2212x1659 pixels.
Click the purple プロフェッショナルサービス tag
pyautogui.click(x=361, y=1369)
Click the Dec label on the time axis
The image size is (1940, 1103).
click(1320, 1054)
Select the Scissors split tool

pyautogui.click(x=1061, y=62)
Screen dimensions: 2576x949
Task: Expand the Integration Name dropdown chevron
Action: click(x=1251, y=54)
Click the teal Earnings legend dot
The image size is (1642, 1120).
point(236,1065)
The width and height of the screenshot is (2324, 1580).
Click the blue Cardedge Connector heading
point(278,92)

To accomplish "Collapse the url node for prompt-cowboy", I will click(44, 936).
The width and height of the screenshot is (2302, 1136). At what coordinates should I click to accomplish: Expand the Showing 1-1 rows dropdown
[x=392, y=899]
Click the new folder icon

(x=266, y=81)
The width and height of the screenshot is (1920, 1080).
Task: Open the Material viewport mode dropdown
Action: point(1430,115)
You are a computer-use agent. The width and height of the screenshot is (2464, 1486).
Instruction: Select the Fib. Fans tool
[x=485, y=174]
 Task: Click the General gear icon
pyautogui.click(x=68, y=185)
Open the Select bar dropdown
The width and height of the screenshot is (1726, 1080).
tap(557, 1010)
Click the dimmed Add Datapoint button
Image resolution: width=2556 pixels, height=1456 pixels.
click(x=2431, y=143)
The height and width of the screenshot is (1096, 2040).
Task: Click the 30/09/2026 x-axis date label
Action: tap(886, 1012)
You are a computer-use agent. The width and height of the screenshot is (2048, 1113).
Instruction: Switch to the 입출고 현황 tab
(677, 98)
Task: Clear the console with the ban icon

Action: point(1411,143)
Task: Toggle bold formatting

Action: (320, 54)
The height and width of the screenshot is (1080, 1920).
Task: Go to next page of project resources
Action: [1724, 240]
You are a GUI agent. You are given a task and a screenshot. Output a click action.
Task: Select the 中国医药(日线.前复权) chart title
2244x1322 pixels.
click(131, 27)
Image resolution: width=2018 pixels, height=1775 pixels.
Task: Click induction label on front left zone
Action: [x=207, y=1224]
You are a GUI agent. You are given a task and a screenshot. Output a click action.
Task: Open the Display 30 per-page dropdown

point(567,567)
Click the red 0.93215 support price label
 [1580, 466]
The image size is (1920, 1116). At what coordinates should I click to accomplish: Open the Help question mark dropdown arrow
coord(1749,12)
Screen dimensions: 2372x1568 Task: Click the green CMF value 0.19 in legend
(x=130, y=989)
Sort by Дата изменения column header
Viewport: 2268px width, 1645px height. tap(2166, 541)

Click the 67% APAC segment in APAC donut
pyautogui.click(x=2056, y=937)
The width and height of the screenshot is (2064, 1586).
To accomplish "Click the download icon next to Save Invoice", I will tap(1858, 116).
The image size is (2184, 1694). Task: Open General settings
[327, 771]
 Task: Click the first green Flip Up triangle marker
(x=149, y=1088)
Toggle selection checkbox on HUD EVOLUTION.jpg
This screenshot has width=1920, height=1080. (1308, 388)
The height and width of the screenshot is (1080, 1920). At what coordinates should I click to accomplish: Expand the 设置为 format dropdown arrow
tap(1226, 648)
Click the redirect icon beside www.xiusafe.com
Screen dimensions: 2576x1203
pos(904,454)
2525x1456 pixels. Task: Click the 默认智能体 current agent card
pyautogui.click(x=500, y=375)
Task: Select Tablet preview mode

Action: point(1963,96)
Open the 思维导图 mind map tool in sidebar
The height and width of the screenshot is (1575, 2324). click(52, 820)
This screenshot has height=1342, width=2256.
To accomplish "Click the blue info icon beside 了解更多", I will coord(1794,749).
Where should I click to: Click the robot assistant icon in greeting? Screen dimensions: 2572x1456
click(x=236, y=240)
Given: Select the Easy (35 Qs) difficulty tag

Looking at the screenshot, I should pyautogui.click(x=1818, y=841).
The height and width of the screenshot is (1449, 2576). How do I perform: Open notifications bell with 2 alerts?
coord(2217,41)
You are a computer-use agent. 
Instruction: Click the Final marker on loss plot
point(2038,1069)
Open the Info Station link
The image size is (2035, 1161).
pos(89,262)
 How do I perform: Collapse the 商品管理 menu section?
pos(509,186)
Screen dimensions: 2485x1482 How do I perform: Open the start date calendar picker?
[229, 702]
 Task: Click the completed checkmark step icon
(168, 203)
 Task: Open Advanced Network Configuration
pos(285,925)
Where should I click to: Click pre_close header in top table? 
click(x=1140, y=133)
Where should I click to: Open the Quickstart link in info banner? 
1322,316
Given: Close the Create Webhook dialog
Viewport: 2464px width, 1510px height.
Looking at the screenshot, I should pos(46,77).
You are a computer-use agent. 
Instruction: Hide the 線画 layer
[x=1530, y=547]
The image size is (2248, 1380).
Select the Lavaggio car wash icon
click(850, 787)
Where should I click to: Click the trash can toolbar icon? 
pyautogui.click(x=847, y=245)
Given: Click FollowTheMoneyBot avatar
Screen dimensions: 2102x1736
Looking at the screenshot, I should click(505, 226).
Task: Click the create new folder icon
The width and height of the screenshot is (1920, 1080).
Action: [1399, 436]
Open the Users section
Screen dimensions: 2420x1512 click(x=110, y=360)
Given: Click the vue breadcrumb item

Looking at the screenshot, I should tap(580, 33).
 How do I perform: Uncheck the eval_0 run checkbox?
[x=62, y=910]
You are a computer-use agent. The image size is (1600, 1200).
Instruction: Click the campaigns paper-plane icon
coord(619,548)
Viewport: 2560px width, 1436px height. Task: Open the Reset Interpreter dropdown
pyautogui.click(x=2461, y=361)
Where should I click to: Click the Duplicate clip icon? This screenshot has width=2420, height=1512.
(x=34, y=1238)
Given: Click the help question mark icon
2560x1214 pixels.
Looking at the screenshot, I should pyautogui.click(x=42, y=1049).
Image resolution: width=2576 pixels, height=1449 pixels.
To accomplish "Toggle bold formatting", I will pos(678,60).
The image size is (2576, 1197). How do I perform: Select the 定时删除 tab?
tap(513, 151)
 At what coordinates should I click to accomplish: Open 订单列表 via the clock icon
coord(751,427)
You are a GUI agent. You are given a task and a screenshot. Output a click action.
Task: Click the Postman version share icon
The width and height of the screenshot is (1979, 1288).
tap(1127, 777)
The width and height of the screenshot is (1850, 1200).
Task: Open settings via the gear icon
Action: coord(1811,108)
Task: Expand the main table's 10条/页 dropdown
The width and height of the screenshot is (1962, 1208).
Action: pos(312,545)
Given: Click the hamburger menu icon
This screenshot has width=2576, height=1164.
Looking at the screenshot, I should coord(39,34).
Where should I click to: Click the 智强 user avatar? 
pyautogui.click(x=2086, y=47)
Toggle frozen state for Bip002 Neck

## Task to complete
Exactly the lines running from the top of the records to the line that contains "The width and height of the screenshot is (2324, 1580).", inclusive, must be set down, and nothing more.

## Exercise output
2212x1659 pixels.
Click the purple プロフェッショナルサービス tag
pyautogui.click(x=361, y=1369)
Click the Dec label on the time axis
The image size is (1940, 1103).
click(1320, 1054)
Select the Scissors split tool

pyautogui.click(x=1061, y=62)
Screen dimensions: 2576x949
Task: Expand the Integration Name dropdown chevron
Action: click(x=1251, y=54)
Click the teal Earnings legend dot
The image size is (1642, 1120).
point(236,1065)
The width and height of the screenshot is (2324, 1580).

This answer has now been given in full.